Both BAT and WAT are heavily innervated by the sympathetic nerves, activation of which leads to upregulation of the thermogenic program and energy dissipation. We therefore examined the impact of thermoneutrality on the efferent activity of the sympathetic nervous system and the response of brown/beige adipocytes to the β‐adrenergic activation. We found that administration of the β‐adrenergic receptor agonists (CL316243) had no effect on body weight and even had a tendency to decrease fat mass in the thermoneutrally housed mice. These data suggest that thermoneutrality did not alter the β‐adrenergic receptor or downstream signaling and might even sensitize the signaling due to lack of persistent sympathetic activation. On the other hand, we indeed found that thermoneutrality inhibited tyrosine hydroxylase expression, NE contents, and NETO in both BAT and WAT, suggesting a downregulation of sympathetic nerve activity. This may largely explain the diminished thermogenic program and increased adiposity observed in the thermoneutrally house mice.

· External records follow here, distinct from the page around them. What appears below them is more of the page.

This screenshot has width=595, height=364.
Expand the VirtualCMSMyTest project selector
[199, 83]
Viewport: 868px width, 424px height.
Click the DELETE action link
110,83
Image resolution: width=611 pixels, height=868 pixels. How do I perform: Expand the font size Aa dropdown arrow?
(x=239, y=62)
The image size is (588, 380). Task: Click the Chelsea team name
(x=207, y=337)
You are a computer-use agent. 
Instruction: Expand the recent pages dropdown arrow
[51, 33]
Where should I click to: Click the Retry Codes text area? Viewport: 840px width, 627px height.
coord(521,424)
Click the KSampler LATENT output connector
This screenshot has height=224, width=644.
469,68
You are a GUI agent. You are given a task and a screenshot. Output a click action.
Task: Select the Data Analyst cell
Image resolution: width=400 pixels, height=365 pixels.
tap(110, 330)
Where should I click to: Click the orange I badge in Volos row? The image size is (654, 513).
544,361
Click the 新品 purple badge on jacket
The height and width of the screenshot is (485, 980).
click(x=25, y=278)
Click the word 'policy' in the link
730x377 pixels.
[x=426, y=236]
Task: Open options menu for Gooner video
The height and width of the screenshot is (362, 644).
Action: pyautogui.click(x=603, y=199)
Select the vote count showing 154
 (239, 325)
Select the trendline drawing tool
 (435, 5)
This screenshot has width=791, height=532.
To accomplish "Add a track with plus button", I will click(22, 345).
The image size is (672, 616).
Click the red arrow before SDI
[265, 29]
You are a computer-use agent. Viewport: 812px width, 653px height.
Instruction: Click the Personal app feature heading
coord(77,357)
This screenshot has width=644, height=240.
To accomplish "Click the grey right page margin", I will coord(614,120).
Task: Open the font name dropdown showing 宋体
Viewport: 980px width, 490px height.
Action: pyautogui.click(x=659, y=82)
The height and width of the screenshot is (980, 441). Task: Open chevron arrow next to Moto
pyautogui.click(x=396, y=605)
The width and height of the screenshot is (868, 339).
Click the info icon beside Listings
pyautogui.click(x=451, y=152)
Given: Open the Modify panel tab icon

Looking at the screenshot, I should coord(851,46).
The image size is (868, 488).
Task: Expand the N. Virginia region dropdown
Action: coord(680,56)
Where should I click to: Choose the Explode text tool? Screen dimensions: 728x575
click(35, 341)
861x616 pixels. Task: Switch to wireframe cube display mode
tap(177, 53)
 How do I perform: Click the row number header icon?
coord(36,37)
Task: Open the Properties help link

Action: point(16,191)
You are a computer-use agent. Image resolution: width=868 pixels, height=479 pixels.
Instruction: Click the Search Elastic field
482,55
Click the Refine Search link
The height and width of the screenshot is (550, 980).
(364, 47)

In summary, we found that thermoneutrally housed mice fed chow diet maintained the same body weight despite eating less, suggesting a decreased efficiency of energy storage. This was accompanied by suppressed expression of the thermogenic program in both BAT and WAT of the thermoneutrally housed mice. Given the same energy intake in a pair‐feeding experiment, these thermoneutrally housed mice gained 15% of more weight, suggesting that the thermoneutrally repressed energy intake contributes to the 15% of the weight gain. Moreover, thermoneutrality, despite inhibiting food intake, increased body weight of mice fed with HF diet. The weight gain was associated with decreased expression of the thermogenic program in both BAT and WAT of the thermoneutrally housed mice. Further, thermoneutrality suppressed sympathetic nerve activity by inhibiting tyrosine hydroxylase expression, NE contents, and NETO, resulting in downregulation of the thermogenic program and promotion of obesity. We conclude that thermoneutrality may negatively regulate sympathetic drive and adaptive thermogenesis, leading to increased adiposity in mice.
Conflict of Interest
↵† Deceased 24 September 2015.
This work was supported by National Institutes of Health grants R01HL107500 (BX), R01DK107544 (BX), R01DK035254 (BX), R01DK084172 (HS), American Heart Association (AHA) grants 10SDG3900046 (BX) and 11GRNT7370080 (HS), and American Diabetes Association (ADA) grant 7‐13‐BS‐159 (HS).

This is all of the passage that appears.